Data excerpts

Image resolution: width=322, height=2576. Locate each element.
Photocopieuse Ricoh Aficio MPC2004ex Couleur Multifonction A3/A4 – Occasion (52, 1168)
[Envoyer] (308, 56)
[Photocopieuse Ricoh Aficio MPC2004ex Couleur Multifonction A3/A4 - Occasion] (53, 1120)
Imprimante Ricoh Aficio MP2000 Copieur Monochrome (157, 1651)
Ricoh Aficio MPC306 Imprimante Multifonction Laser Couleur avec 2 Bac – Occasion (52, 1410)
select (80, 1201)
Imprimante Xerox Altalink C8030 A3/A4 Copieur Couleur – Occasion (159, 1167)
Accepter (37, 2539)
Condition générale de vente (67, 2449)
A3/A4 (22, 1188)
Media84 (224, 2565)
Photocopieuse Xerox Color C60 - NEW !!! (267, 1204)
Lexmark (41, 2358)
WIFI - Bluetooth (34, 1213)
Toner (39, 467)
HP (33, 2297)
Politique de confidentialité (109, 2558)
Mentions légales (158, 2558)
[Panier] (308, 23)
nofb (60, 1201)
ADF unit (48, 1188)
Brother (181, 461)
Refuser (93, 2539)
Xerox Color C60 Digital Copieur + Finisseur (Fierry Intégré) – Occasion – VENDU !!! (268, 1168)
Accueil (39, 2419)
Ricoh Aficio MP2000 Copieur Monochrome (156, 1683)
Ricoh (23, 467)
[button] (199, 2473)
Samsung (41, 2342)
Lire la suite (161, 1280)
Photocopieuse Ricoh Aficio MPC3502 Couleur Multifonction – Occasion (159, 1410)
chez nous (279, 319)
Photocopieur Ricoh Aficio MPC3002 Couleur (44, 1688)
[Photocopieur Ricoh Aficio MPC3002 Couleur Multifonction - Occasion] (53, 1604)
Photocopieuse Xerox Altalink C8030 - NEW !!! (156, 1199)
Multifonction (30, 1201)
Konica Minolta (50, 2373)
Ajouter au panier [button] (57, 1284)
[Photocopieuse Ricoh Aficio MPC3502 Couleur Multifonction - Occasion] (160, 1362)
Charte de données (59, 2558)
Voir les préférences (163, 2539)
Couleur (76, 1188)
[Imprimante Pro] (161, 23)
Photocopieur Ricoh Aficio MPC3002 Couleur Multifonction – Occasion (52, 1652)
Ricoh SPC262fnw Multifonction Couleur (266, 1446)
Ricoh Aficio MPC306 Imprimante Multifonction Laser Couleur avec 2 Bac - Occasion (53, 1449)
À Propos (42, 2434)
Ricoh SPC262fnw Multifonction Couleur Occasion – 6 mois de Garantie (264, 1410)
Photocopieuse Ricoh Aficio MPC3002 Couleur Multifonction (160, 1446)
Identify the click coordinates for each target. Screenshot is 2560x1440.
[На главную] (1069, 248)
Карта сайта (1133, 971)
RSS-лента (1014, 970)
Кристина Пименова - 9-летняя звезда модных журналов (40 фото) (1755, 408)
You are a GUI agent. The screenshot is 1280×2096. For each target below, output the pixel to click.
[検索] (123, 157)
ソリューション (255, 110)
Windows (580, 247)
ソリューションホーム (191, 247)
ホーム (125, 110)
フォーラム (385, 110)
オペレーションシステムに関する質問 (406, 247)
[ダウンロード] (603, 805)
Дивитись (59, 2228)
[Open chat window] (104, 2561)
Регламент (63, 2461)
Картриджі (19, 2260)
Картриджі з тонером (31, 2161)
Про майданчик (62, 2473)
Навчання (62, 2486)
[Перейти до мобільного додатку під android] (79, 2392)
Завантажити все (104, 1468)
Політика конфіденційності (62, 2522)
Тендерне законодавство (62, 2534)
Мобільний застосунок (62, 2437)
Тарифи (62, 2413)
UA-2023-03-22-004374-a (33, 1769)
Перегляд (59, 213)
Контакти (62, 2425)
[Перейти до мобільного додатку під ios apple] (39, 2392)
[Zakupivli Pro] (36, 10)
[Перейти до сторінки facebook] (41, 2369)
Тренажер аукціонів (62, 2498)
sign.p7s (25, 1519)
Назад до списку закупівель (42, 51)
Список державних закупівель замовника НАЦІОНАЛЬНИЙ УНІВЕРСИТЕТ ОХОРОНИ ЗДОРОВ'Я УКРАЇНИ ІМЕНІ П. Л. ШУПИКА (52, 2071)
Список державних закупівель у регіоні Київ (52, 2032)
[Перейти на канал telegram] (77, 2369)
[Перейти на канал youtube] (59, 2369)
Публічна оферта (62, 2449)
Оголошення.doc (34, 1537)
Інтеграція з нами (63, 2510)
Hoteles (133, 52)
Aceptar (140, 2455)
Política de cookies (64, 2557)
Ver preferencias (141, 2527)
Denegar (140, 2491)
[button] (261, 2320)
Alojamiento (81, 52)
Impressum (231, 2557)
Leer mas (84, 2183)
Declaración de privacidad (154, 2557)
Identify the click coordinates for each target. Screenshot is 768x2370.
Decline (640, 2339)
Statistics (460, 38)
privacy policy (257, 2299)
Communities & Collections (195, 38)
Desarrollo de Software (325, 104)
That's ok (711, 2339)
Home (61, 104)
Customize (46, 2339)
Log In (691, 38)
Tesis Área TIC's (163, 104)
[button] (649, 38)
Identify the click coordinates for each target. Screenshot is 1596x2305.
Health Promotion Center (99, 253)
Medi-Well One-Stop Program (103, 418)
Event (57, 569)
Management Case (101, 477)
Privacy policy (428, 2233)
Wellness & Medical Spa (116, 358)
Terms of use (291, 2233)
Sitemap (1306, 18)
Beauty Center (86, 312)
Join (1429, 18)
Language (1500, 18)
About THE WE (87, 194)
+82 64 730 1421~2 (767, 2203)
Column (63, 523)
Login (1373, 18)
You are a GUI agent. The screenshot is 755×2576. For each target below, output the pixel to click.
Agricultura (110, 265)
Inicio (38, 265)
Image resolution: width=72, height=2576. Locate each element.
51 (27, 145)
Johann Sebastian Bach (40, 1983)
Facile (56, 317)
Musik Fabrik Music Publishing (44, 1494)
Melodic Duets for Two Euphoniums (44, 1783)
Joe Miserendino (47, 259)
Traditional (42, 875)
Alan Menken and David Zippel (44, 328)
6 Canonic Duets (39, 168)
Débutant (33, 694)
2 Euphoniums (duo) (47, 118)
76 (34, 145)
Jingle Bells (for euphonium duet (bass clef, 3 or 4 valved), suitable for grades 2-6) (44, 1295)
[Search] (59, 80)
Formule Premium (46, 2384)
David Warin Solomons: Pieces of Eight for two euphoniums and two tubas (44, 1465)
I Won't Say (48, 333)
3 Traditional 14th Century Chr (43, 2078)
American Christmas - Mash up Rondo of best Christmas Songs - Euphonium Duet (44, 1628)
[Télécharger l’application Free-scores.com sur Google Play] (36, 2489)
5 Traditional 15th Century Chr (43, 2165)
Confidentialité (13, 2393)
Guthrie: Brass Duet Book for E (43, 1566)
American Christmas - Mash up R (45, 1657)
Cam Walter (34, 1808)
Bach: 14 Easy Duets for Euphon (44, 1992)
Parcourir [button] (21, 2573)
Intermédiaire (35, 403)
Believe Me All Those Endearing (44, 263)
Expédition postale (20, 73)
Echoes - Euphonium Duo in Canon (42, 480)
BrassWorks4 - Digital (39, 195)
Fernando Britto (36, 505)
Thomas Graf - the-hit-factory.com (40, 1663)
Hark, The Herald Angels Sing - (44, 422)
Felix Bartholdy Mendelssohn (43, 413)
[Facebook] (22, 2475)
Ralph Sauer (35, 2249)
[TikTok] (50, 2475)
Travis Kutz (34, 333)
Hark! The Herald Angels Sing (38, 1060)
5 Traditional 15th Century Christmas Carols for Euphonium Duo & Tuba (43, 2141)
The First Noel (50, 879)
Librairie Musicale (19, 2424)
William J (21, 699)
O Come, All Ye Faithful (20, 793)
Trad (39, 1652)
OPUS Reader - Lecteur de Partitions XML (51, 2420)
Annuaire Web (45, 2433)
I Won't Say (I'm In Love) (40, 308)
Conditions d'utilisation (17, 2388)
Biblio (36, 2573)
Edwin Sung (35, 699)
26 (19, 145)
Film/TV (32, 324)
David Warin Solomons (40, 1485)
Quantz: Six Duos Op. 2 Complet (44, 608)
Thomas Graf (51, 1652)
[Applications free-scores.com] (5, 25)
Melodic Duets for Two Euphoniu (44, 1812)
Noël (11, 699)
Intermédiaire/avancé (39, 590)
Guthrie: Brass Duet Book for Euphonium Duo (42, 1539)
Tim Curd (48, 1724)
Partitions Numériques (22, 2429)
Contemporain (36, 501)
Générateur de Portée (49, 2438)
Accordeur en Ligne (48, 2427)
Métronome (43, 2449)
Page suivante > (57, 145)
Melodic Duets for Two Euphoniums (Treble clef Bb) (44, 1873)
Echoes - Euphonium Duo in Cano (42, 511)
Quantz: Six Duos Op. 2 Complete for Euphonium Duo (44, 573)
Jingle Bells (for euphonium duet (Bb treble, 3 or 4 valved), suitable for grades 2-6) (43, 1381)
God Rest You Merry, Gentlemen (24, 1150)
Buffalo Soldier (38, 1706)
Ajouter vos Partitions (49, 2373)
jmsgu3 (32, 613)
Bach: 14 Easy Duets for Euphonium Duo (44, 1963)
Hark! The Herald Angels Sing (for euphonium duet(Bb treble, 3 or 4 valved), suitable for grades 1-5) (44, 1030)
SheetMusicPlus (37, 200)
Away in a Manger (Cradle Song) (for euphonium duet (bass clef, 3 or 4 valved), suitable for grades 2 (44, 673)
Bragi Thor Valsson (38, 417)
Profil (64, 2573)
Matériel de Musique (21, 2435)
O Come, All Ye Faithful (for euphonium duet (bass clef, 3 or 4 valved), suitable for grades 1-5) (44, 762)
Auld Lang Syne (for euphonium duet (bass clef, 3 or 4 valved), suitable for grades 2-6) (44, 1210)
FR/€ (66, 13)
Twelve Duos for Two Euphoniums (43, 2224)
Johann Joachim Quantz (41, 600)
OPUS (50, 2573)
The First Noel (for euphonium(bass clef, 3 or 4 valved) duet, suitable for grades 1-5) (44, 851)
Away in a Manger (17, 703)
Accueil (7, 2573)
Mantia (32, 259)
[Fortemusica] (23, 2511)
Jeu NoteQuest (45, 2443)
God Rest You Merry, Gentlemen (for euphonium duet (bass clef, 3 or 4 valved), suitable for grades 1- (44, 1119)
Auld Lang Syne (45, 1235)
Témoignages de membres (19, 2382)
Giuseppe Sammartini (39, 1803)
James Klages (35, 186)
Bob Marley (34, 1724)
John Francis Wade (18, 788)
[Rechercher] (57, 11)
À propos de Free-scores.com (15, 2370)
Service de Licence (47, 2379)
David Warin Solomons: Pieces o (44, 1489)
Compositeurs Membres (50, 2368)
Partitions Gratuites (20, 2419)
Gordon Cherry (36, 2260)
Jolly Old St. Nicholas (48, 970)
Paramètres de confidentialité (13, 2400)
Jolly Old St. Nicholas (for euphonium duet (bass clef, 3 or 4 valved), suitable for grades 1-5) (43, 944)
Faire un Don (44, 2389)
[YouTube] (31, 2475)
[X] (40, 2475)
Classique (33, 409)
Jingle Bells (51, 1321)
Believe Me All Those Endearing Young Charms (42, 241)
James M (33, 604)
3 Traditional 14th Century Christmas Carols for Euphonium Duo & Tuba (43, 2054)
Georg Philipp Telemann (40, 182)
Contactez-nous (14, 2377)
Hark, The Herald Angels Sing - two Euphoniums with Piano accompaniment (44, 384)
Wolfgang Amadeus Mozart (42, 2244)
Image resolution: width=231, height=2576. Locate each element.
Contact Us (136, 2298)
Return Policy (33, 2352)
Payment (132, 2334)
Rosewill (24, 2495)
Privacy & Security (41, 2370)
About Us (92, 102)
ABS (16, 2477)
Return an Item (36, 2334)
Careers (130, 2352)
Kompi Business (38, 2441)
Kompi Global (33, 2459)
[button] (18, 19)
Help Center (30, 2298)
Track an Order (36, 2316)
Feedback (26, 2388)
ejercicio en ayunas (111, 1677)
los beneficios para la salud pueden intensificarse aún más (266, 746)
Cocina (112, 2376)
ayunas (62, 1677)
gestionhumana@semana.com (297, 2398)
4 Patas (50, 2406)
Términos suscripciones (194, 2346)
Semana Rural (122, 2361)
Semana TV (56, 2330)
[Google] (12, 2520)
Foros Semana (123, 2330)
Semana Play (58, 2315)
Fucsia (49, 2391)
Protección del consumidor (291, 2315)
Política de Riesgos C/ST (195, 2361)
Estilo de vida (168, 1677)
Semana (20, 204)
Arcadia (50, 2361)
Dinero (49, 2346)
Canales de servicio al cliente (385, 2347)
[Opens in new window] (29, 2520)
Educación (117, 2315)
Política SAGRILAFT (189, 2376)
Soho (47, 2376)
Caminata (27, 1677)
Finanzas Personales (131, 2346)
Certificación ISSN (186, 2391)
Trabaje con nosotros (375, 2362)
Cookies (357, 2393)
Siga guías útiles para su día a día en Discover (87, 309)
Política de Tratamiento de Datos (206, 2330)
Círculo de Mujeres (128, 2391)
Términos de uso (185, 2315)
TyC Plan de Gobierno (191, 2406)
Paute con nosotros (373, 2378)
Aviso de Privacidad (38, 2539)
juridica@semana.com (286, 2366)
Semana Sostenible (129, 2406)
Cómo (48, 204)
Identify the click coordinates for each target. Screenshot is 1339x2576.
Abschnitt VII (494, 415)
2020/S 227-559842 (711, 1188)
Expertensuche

*To do*
Start with the line above that contains "Aceptar (140, 2455)" and end with the line that contains "Formule Premium (46, 2384)". Write out those lines exactly, and only those.

*Response to this task*
Aceptar (140, 2455)
Política de cookies (64, 2557)
Ver preferencias (141, 2527)
Denegar (140, 2491)
[button] (261, 2320)
Alojamiento (81, 52)
Impressum (231, 2557)
Leer mas (84, 2183)
Declaración de privacidad (154, 2557)
Identify the click coordinates for each target. Screenshot is 768x2370.
Decline (640, 2339)
Statistics (460, 38)
privacy policy (257, 2299)
Communities & Collections (195, 38)
Desarrollo de Software (325, 104)
That's ok (711, 2339)
Home (61, 104)
Customize (46, 2339)
Log In (691, 38)
Tesis Área TIC's (163, 104)
[button] (649, 38)
Identify the click coordinates for each target. Screenshot is 1596x2305.
Health Promotion Center (99, 253)
Medi-Well One-Stop Program (103, 418)
Event (57, 569)
Management Case (101, 477)
Privacy policy (428, 2233)
Wellness & Medical Spa (116, 358)
Terms of use (291, 2233)
Sitemap (1306, 18)
Beauty Center (86, 312)
Join (1429, 18)
Language (1500, 18)
About THE WE (87, 194)
+82 64 730 1421~2 (767, 2203)
Column (63, 523)
Login (1373, 18)
You are a GUI agent. The screenshot is 755×2576. For each target below, output the pixel to click.
Agricultura (110, 265)
Inicio (38, 265)
Image resolution: width=72, height=2576. Locate each element.
51 (27, 145)
Johann Sebastian Bach (40, 1983)
Facile (56, 317)
Musik Fabrik Music Publishing (44, 1494)
Melodic Duets for Two Euphoniums (44, 1783)
Joe Miserendino (47, 259)
Traditional (42, 875)
Alan Menken and David Zippel (44, 328)
6 Canonic Duets (39, 168)
Débutant (33, 694)
2 Euphoniums (duo) (47, 118)
76 (34, 145)
Jingle Bells (for euphonium duet (bass clef, 3 or 4 valved), suitable for grades 2-6) (44, 1295)
[Search] (59, 80)
Formule Premium (46, 2384)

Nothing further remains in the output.